1. Support break/continue to work as if a closure was a block
construct, e.g. through an annotation on the Closure parameter:
sqe.forEachRow("select * from PERSON") { final row ->
if(row.TAG == 0) { continue } // Move to next iteration in
forEachRow iteration over PERSON table
if(row.TAG == 1) { break } // Return form closure & return
from forEachRow (effectively stopping to iterate over PERSON
table rows, continuing after the method call)
}
Rationale: Groovy's support for giving a Closure as the last
argument outside of the parameter brackets is one of its most
neat features. Supporting break/continue with expected (least
surprise) semantics inside of such closures, would make this
feature complete.
(Note: I have implemented support for a "BreakLoopException"

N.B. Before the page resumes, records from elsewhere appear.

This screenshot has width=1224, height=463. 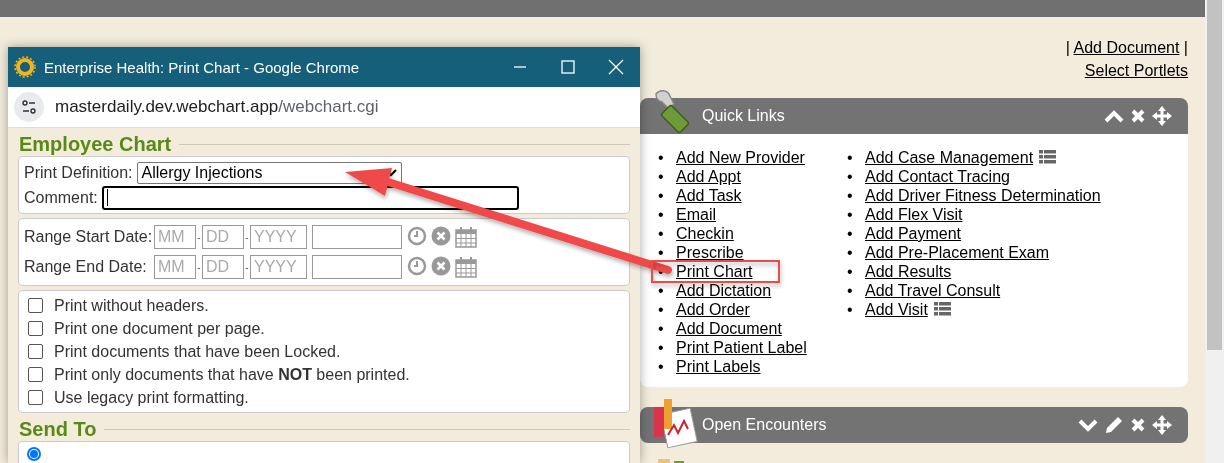 What do you see at coordinates (950, 158) in the screenshot?
I see `quick-link: Add Case Management` at bounding box center [950, 158].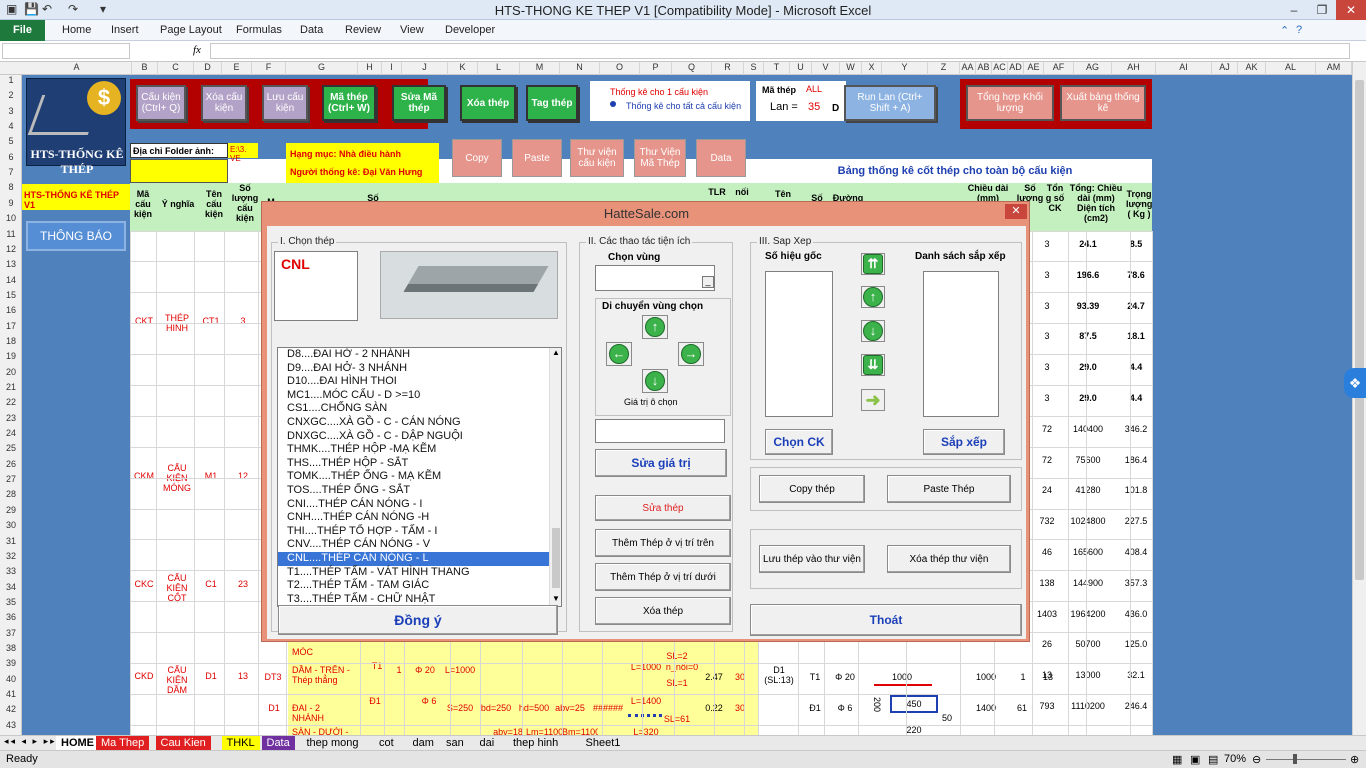 Image resolution: width=1366 pixels, height=768 pixels. Describe the element at coordinates (613, 104) in the screenshot. I see `radio-icon` at that location.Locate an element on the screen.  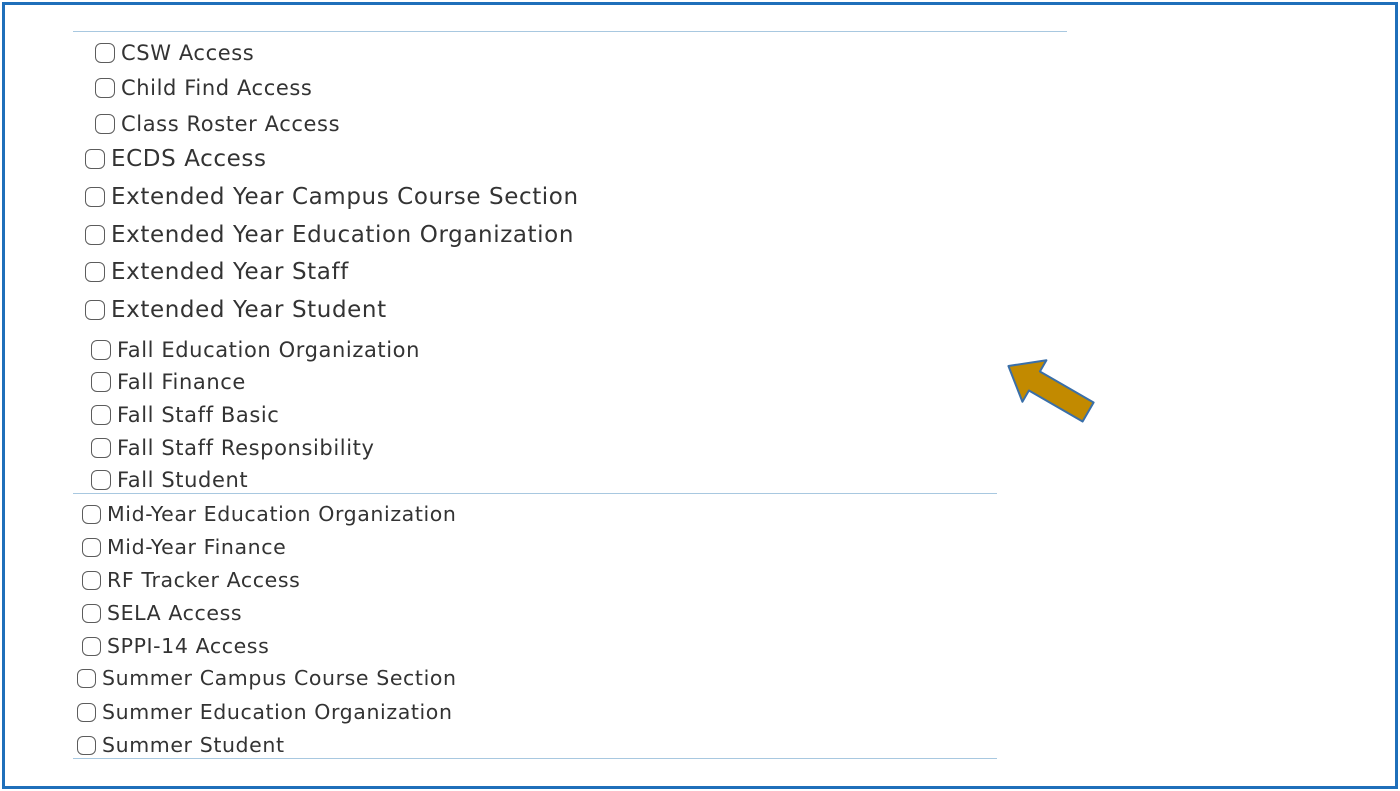
checkbox-item-summer-student: Summer Student is located at coordinates (181, 745).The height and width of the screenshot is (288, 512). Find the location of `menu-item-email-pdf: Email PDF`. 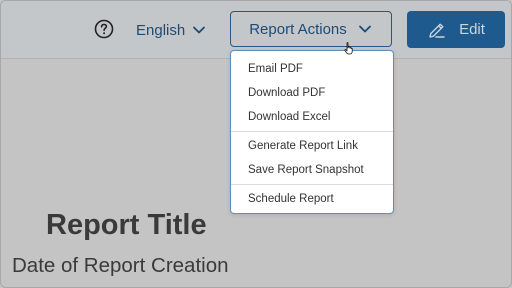

menu-item-email-pdf: Email PDF is located at coordinates (312, 69).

in my code, so that the closure body can signal a break to
e.g. forEachRow, but that is still quite an akward solution,
that breaks the illusion that forEachRow works like a regular
for-each statement)
Non-local transfers (break/continue/non-local returns) have been
discussed before[1] but perhaps worth revisiting now that Scala
supports the non-local return approach using Exceptions[2] and Kotlin
has labelled returns in lambda functions[3]. The main issue to keep in
mind would be backwards compatibility/breaking changes.
[1]
http://blackdragsview.blogspot.com.au/2006/09/non-local-transfers-in-groovy-90.html
<http://blackdragsview.blogspot.com.au/2006/09/non-local-transfers-in-groovy-90.html>
[2] http://dev.bizo.com/2010/01/scala-supports-non-local-returns.html
<http://dev.bizo.com/2010/01/scala-supports-non-local-returns.html>
[3] https://kotlinlang.org/docs/reference/returns.html
<https://kotlinlang.org/docs/reference/returns.html>
1. CompileStatic byte code call compatibility with Java: I have
included this, since I saw it on the mailing list here, and I
always tell everyone that Groovy is basically a drop in
replacement for Java, which in this case, if obfuscation is
part of the game, does not seem to be the case (in addition my
son has also started to mod Minecraft a bit, and I wanted to
use this to introduce him to Groovy - after he has suffered
through a bit of Java ;-) ).
There are definitely edge cases where @CompileStatic falls back to
dynamic calls which we want to improve.